**DOCUMENT SEGMENT:**
Laguindingan, officially the Municipality of Laguindingan (; ), is a 4th class municipality in the province of Misamis Oriental, Philippines. According to the 2020 census, it has a population of 26,363 people.

Its most notable landmark is the Laguindingan Airport, located between Cagayan de Oro and Iligan.

History 
Laguindingan used to be called "Daligdigan" coined from the words "daligdig", meaning trickling water from Soloan Creek, and "digan", a buri plant, which was used by the early settlers as roofing and walling materials. The name later evolved into "Laguindingan" because it is easier to pronounce and has a melodious sound.

The presence of an old Spanish port "Moog" at Punta Sulawan manifest the claim that before the settlers came to Laguindingan, the place was the hideout of robbers, pirates and bandoleros because of the once thick forest cover of the municipality. A brave man named Calixto Caseres together with his family moved in from Alubijid and settled for good. Other settlers followed and soon the place became a thriving community. A number of Cagayan de Oro civilians and government officials hide in Laguindingan during the second world war. Blocking force was established in Laguindingan that let Japanese soldiers to use boat instead going to Iligan. The Philippine Independent Church was the first religious order established in the early community. The religious presence was evidenced by the Chapel erected on the highest promontory now known as Salcedo's Hill. The cross still stand today. The silent witness of the establishment of the now growing town.

Laguindingan, was a sitio of Alubijid under the municipality of Cagayan de Oro. The first Barrio Teniente was Mariano Salcedo (from Kauswagan, Cagayan de Oro) which was appointed by the Alcalde de Cagayan. When Alubijid became a municipality, Proceso Pacana became the first Barrio Lieutenant until the end of World War II. Later a move to make Laguindingan a municipality was spearheaded by Glicerio Salcedo (Teniente del Barrio) who became the first Municipal Mayor of the town. The barangays that joined the move for township was known as the Sulawan Block namely: Kibaghot, Sinai, Mauswagon, Moog, Gasi, Aromahon, Tubajon, Sambulawan, Lapad and Liberty. On June 23, 1963, through House Bill No. 5612, President Diosdado Macapagal signed RA 3824, creating the municipality of Laguindingan.

Sambulawan derived from the word "Sulawan" because the place is situated on a hill or in Bisaya "ilaya" going up where the sun rises its bright lights is glaring to the eye, thus "Sulaw" in bisaya. The place is also known as a place of "sabungan" or where cock fights are held.

Geography

Barangays
Laguindingan is politically subdivided into 11 barangays.
 Aromahon
 Gasi
 Kibaghot (San Isidro)

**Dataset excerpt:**
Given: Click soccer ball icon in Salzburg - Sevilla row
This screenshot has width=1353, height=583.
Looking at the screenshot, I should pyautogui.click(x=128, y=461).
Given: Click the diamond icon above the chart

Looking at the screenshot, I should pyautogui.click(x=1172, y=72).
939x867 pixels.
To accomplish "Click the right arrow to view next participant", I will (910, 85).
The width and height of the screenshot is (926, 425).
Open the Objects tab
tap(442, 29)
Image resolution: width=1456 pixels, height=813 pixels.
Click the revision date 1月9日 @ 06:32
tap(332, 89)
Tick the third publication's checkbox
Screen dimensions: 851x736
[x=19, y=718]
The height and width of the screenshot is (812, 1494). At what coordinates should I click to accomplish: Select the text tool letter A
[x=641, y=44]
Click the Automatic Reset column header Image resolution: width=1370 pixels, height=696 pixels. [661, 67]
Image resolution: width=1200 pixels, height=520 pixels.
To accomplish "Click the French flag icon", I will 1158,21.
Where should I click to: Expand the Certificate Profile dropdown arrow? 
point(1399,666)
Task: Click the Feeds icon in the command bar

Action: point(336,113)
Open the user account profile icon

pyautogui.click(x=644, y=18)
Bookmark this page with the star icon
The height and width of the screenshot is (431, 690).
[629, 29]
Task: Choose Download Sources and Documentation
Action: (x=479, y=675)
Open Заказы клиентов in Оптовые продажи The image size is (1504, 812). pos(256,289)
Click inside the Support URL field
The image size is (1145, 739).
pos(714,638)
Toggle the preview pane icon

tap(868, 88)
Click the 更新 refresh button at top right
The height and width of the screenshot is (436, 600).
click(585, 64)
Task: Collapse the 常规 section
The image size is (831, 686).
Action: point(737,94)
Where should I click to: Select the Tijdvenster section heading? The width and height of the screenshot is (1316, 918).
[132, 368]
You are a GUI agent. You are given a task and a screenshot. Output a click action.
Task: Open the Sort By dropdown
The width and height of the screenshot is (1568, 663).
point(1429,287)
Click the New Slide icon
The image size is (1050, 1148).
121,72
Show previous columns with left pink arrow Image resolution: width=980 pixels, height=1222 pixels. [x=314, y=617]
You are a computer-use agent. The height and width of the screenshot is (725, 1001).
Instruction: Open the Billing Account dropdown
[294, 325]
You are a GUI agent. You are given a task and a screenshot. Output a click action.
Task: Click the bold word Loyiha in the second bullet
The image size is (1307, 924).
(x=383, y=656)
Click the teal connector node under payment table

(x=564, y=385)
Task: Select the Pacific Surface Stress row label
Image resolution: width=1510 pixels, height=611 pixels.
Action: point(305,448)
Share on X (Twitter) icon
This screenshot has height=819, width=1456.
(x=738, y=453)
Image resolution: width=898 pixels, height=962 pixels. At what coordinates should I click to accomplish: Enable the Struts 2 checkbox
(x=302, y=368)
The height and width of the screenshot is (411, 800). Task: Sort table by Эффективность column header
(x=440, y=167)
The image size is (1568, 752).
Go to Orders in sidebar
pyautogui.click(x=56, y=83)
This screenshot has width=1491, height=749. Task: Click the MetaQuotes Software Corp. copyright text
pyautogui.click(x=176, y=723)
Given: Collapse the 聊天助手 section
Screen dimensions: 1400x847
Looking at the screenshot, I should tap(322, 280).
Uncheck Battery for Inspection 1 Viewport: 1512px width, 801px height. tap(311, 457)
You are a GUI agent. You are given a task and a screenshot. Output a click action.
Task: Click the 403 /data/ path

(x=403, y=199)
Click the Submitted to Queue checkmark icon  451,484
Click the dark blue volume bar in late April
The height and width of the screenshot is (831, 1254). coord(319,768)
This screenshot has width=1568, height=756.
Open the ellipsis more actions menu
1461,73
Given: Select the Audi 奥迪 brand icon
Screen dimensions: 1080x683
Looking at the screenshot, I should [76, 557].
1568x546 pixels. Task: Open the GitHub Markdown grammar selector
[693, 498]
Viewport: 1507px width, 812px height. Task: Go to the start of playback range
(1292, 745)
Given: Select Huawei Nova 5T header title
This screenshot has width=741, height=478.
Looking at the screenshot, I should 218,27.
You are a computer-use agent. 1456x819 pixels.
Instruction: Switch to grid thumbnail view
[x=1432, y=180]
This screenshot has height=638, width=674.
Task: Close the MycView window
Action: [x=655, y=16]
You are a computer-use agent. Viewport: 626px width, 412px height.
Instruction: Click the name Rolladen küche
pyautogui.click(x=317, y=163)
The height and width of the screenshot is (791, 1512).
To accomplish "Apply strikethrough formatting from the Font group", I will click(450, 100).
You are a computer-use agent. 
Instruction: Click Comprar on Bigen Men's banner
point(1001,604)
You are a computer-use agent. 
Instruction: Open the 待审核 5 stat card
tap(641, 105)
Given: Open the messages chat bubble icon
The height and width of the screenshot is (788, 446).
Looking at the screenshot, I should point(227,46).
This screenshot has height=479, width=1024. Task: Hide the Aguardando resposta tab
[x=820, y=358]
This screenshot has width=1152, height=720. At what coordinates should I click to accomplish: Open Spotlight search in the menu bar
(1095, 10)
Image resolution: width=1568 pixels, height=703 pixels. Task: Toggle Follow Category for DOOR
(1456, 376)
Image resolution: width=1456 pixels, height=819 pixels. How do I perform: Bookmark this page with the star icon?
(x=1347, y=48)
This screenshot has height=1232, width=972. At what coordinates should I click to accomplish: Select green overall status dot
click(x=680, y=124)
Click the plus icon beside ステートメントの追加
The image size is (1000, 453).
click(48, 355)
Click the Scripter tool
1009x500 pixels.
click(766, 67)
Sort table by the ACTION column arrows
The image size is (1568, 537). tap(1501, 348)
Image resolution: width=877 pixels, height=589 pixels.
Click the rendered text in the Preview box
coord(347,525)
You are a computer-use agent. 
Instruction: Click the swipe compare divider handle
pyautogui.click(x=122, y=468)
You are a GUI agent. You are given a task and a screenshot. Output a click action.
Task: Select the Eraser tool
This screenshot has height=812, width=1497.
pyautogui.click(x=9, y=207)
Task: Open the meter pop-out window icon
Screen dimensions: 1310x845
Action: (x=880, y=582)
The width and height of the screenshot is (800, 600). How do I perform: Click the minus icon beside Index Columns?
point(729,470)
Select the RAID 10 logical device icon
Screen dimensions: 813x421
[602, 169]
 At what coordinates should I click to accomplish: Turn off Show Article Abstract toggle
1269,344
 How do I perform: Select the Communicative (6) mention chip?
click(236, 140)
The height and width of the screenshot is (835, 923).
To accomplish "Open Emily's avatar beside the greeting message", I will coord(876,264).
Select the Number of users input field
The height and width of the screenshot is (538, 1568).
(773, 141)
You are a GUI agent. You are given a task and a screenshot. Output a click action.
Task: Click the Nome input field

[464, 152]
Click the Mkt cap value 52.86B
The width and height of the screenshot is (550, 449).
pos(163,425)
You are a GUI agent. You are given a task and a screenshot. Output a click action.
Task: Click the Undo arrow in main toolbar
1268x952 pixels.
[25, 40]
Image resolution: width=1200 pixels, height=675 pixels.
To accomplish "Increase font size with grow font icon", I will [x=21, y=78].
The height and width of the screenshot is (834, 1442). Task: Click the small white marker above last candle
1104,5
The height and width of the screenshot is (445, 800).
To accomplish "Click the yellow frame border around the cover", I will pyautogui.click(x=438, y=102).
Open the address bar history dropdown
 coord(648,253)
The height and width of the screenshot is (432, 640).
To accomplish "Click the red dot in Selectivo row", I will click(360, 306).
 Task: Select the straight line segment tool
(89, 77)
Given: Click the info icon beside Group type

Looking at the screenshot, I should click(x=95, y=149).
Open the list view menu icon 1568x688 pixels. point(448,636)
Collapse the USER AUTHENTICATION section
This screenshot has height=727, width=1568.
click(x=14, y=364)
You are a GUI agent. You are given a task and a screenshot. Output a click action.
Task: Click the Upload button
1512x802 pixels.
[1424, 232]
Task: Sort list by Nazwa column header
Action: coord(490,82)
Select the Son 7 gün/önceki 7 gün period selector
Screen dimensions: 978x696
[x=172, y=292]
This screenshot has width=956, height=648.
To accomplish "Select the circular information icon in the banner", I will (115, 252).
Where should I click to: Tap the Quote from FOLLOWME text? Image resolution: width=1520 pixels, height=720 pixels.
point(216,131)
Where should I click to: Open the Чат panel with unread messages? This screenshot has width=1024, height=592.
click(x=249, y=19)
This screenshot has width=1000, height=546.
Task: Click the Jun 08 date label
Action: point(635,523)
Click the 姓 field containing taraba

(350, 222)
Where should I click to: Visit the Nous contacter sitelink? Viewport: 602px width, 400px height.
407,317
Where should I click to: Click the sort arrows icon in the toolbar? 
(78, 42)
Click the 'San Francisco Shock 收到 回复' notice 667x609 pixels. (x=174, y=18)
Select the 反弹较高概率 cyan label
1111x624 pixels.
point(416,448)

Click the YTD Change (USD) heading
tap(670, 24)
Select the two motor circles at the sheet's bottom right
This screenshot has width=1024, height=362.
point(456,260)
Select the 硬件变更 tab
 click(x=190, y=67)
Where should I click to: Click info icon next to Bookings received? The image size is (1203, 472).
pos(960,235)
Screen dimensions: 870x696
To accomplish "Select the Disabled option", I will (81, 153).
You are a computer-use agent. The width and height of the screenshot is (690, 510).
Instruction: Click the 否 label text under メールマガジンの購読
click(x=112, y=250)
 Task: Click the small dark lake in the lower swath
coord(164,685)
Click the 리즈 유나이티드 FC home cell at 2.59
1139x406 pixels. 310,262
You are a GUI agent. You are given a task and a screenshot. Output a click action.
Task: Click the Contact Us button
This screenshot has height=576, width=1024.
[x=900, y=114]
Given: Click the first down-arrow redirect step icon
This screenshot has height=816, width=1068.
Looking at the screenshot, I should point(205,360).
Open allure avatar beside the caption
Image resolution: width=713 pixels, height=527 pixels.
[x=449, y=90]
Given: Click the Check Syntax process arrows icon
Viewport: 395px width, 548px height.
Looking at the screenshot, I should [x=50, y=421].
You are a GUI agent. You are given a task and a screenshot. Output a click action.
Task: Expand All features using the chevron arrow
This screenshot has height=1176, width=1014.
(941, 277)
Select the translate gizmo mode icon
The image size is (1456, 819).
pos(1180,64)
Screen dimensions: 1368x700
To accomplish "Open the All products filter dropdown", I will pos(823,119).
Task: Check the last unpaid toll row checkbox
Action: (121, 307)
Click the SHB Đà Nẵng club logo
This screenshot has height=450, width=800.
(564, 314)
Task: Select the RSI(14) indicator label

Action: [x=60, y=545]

**WHAT IS ASKED:**
- a) Reproduce a section of the Laguindingan article word for word. Begin with the words "Its most notable" and stop after the words "a melodious sound.".
- b) Locate each line of the entries that contains the word "above", matching its capitalization exactly, and copy those lines.

**SOLUTION LIST:**
- a)
Its most notable landmark is the Laguindingan Airport, located between Cagayan de Oro and Iligan.

History 
Laguindingan used to be called "Daligdigan" coined from the words "daligdig", meaning trickling water from Soloan Creek, and "digan", a buri plant, which was used by the early settlers as roofing and walling materials. The name later evolved into "Laguindingan" because it is easier to pronounce and has a melodious sound.

- b)
Given: Click the diamond icon above the chart
The height and width of the screenshot is (834, 1442). Task: Click the small white marker above last candle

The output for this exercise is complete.